Chelsea Peretti: One of the Greats
For the most part, standup specials attempt to replicate the sensation of watching standup comedy live. There are exceptions – Kevin Hart’s specials tend to replicate the sensation of watching standup comedy live directly after being subjected to a prolonged lecture about how great Kevin Hart is – but that generally seems to be the rule. One of the Greats gently subverts this tradition by seeding in unrelated footage. Early on, for example, Peretti looks offstage and sees herself dressed as a clown in the wings. She’s later heckled by a childhood photo of herself.
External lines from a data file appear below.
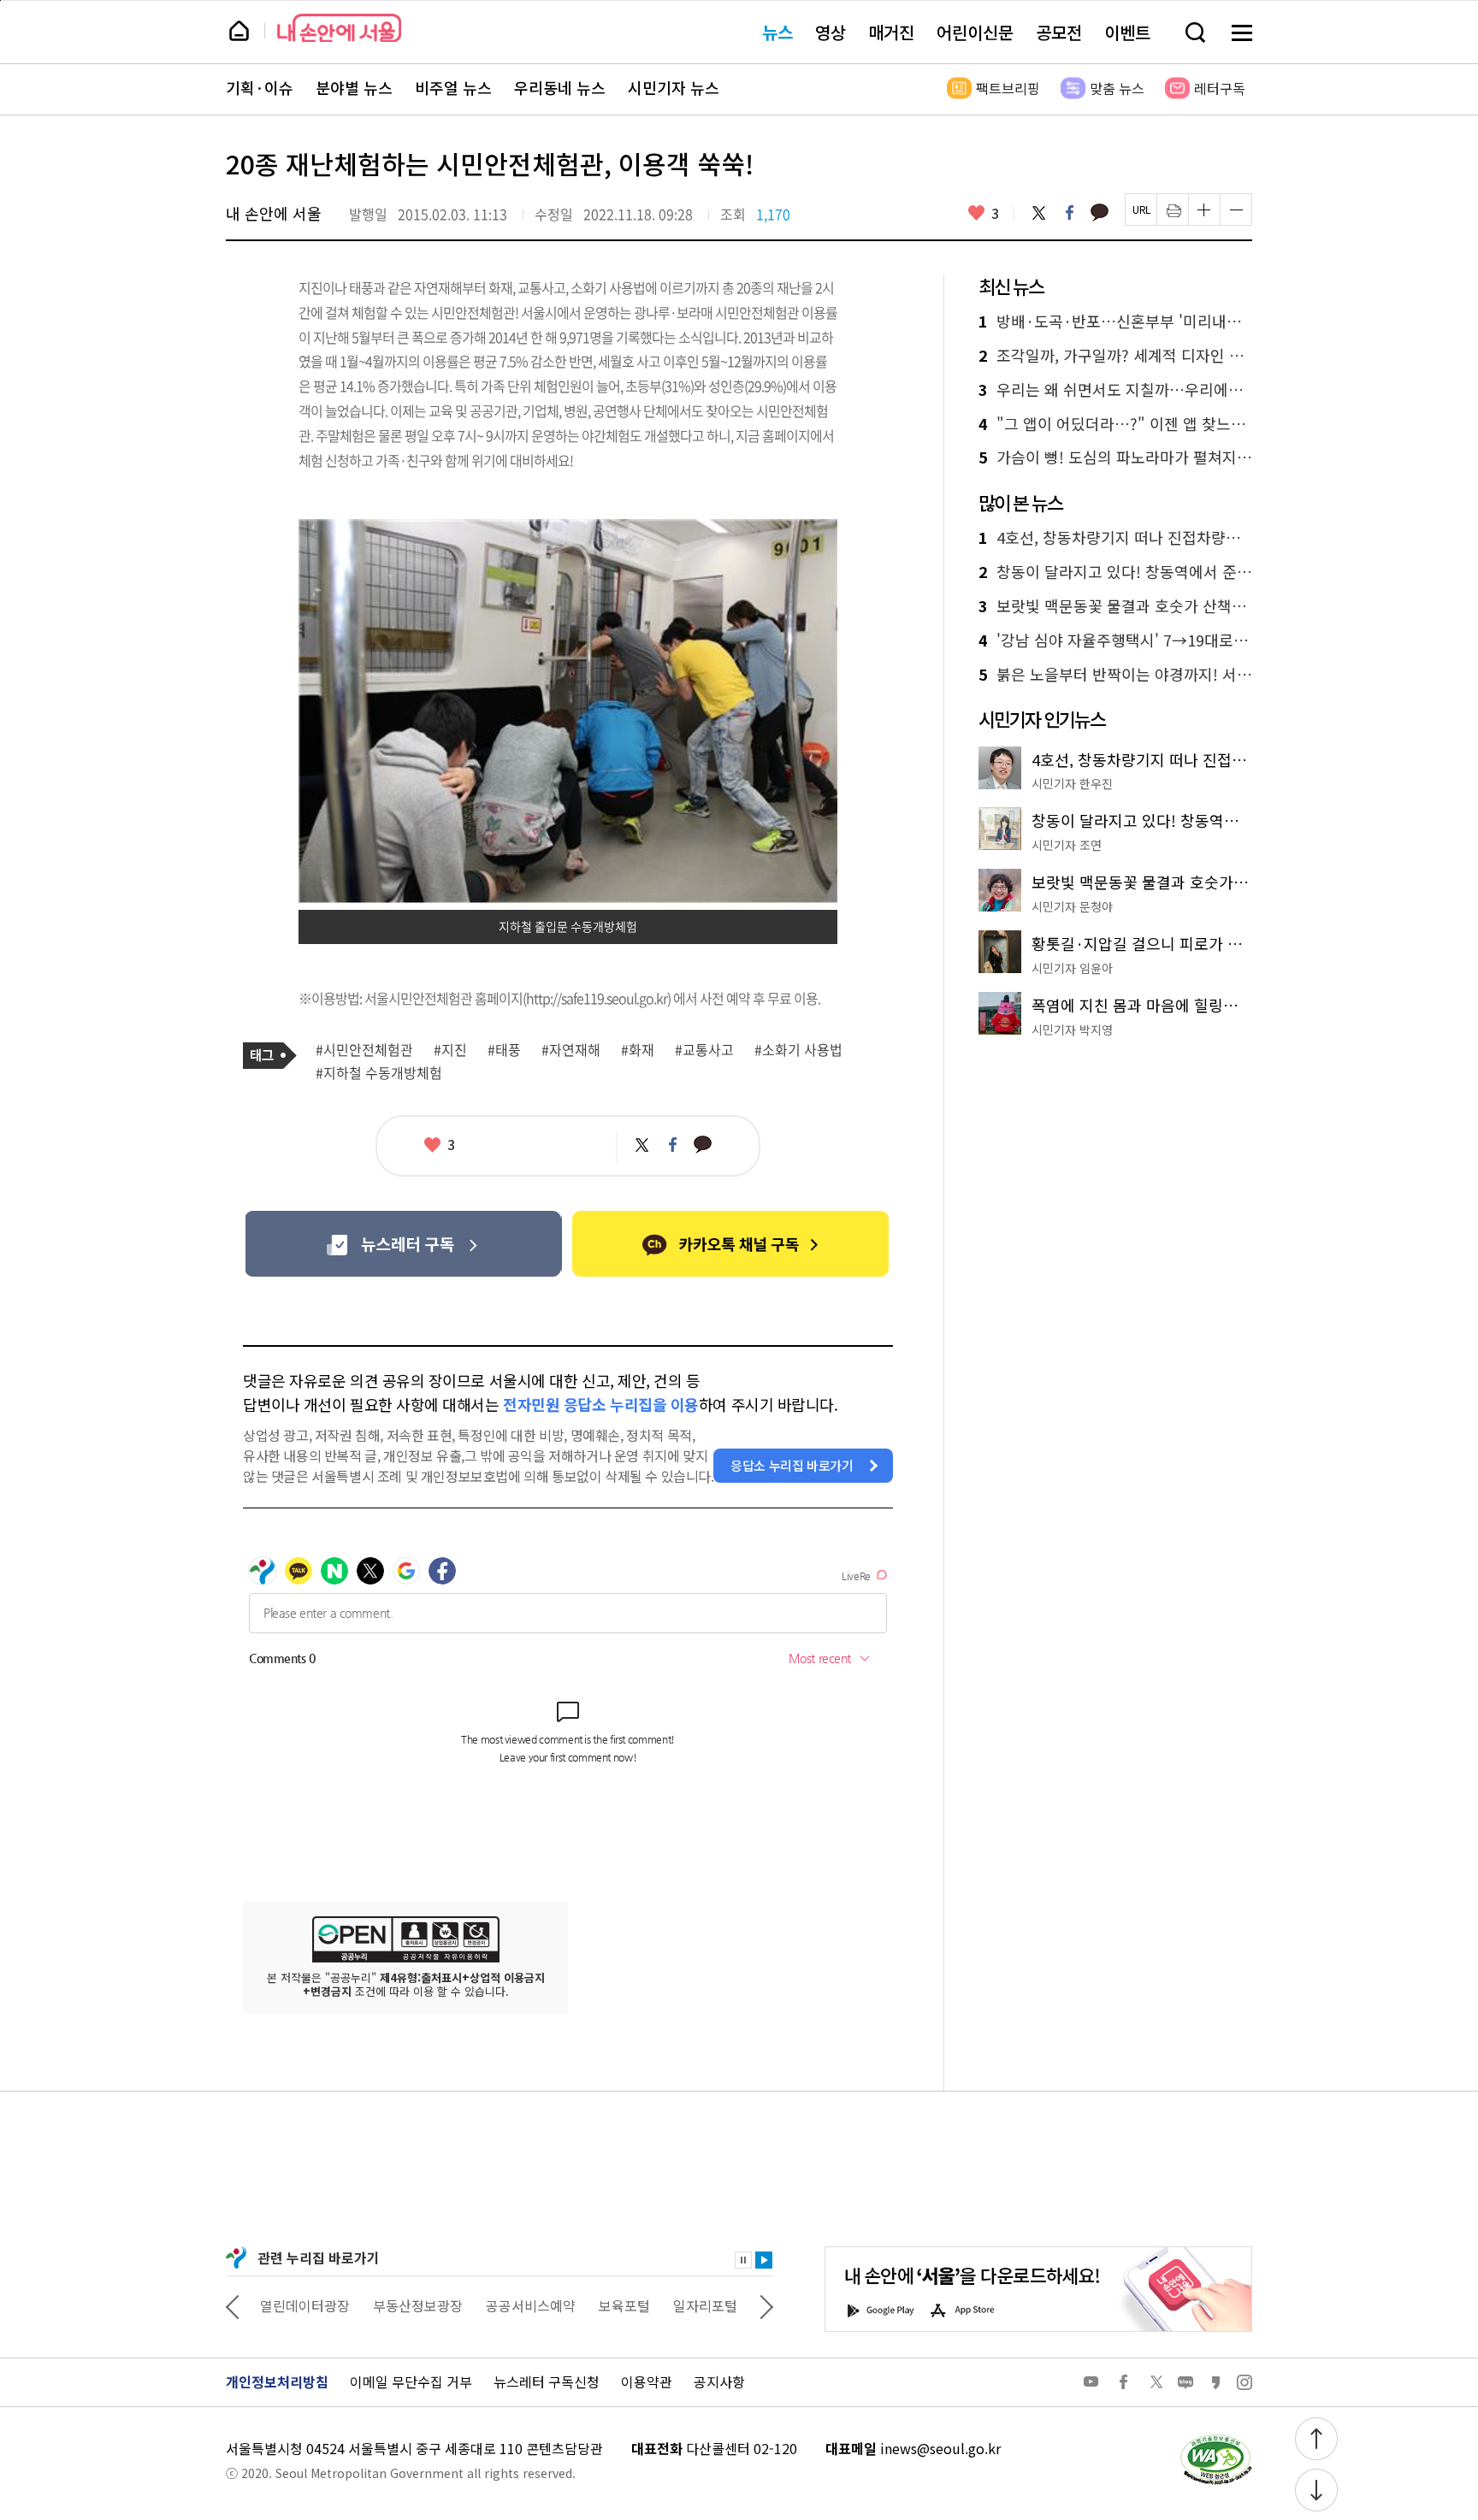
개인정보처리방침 (277, 2381)
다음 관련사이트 (766, 2305)
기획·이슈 (259, 88)
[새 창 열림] (1215, 2438)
Done badly, this onslaught of peripheral nonsense could overwhelm Peretti’s act. Here, though, it simply enhances it.
Ali Wong: Baby Cobra
Wong was seven months pregnant when she recorded this special, and although her opening remarks – “We are gonna have to get this shit over with, because I have to pee in like 10 minutes” – might lead you to believe that the entire special will specifically be about her condition, in truth it’s barely mentioned at all. The meat of her act is bold and provocative – covering sex and race and marriage – and, considering just how pregnant she is, it also singles her out as an especially gifted physical comedian.
Demetri Martin: Live at the Time
You will learn nothing about Demetri Martin in this hour. There are no personal stories to be told, no modulation of delivery, no anything that even approaches confessional material. What there is, however, is wordplay. This is a show of abstract one-liner after abstract one-liner, ranging from good to brilliant. It’s so scattershot that it doesn’t fit the model of a traditional standup set at all but, once you fall into step with Martin’s detached persona, it quickly becomes hypnotic.